Power BI can be configured to respect GB18030‑2022 encoding using the UnicodeCharacterBehavior setting. This setting is set to CodeUnits by default. To ensure your model is compatible with GB18030-2022, you’ll need to execute a specific XMLA command to set UnicodeCharacterBehavior to CodePoints, followed by a model refresh.

XMLA command

<Alter AllowCreate="true" ObjectExpansion="ObjectProperties" xmlns="http://schemas.microsoft.com/analysisservices/2003/engine">
	<Object>
		<DatabaseID>[your database id]</DatabaseID>
	</Object>
	<ObjectDefinition>
		<Database xmlns:xsd="http://www.w3.org/2001/XMLSchema" xmlns:xsi="http://www.w3.org/2001/XMLSchema-instance"
		xmlns:ddl2="http://schemas.microsoft.com/analysisservices/2003/engine/2"
		xmlns:ddl2_2="http://schemas.microsoft.com/analysisservices/2003/engine/2/2"
		xmlns:ddl100_100="http://schemas.microsoft.com/analysisservices/2008/engine/100/100"
		xmlns:ddl200="http://schemas.microsoft.com/analysisservices/2010/engine/200"
		xmlns:ddl200_200="http://schemas.microsoft.com/analysisservices/2010/engine/200/200"
		xmlns:ddl300="http://schemas.microsoft.com/analysisservices/2011/engine/300"
		xmlns:ddl300_300="http://schemas.microsoft.com/analysisservices/2011/engine/300/300"
		xmlns:ddl400="http://schemas.microsoft.com/analysisservices/2012/engine/400"
		xmlns:ddl400_400="http://schemas.microsoft.com/analysisservices/2012/engine/400/400"
		xmlns:ddl500="http://schemas.microsoft.com/analysisservices/2013/engine/500"
		xmlns:ddl500_500="http://schemas.microsoft.com/analysisservices/2013/engine/500/500">
			<ID>[your model id]</ID>
			<Name>[your model name]</Name>
			<ddl200:CompatibilityLevel>[your model compatibility level]</ddl200:CompatibilityLevel>
			<ddl200_200:StorageEngineUsed>TabularMetadata</ddl200_200:StorageEngineUsed>
			<Language>1033</Language>
			<UnicodeCharacterBehavior xmlns="http://schemas.microsoft.com/analysisservices/2025/engine/924/924">CodePoints</UnicodeCharacterBehavior>
		</Database>
	</ObjectDefinition>
</Alter>

After executing this XMLA command, perform a full refresh of your model.

Example

The UnicodeCharacterBehavior influences any DAX function that determines the length of a text string, which include FIND, LEFT, LEN, MID, REPLACE, RIGHT. These functions will exhibit different behaviors when working with text strings that contain Unicode characters. Let’s see the difference in action. Here’s a measure that uses LEN to calculate the length of a text string:

StringLength = LEN ( SELECTEDVALUE ( 'Table'[Column1] ) )

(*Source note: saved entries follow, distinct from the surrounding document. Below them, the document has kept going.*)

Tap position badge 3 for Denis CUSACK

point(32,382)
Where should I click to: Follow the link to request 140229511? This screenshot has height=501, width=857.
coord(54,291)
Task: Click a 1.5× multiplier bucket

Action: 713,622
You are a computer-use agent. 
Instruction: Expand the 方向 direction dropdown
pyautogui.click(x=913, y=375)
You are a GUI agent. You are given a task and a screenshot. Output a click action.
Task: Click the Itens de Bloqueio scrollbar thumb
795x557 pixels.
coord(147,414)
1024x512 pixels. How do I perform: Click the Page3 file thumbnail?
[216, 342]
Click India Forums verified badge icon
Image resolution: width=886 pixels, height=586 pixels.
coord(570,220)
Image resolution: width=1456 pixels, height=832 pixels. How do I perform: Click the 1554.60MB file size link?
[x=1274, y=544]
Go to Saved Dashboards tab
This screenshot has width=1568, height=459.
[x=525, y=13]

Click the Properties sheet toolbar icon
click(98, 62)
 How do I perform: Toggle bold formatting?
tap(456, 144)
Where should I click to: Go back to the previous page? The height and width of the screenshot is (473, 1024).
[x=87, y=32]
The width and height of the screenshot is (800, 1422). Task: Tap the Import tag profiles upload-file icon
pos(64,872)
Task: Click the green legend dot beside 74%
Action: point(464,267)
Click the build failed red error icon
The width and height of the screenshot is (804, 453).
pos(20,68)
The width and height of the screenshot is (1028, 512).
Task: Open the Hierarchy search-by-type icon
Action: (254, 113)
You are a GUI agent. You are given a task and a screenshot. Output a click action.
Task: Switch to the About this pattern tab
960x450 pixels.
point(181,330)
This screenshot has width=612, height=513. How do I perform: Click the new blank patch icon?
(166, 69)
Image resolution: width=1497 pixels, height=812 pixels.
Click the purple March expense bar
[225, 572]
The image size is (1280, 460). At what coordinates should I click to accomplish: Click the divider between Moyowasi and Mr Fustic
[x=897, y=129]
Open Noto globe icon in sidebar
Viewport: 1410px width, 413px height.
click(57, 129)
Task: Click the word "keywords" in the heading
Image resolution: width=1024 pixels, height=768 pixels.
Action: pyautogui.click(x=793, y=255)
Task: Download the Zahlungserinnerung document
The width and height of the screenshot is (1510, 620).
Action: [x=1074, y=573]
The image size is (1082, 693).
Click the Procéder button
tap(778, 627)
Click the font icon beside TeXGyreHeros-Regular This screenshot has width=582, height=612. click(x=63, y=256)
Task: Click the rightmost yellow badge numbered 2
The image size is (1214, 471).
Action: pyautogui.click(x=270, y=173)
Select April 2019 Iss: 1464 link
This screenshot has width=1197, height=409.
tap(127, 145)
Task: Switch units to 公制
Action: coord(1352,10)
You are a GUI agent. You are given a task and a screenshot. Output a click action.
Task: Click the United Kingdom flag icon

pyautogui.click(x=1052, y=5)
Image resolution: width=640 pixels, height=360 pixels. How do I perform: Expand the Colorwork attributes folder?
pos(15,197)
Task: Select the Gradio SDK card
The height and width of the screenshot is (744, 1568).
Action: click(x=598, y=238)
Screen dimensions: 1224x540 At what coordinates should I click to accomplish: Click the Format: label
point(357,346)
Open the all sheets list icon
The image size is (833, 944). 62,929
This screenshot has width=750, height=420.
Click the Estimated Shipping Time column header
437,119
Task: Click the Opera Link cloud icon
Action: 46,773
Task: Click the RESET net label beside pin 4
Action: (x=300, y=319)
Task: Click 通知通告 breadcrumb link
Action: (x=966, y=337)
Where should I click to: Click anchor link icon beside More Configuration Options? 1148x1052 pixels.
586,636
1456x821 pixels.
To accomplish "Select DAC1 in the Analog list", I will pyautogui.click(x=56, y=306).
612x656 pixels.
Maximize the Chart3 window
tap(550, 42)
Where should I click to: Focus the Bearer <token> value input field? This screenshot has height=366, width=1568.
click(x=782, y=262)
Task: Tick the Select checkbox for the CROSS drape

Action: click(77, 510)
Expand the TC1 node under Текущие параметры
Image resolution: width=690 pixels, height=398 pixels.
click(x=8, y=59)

In this example, Column1 contains three values:

  • A
  • B🍕
  • 🍟🍔

Here’s a before and after comparison of the result of StringLength on a column that contains Unicode characters:

UnicodeCharacterBehavior = CodeUnits (default) UnicodeCharacterBehavior = CodePoints
Screenshot of a table showing Column 1 and StringLength. StringLength values are 1, 3 and 4. Screenshot of a table showing Column 1 and StringLength. StringLength values are 1, 2 and 2.

Notice how on the left each Unicode character has length 2, where on the right, each Unicode character has length 1.

Note

Changes to UnicodeCharacterBehavior only take hold after a model refresh.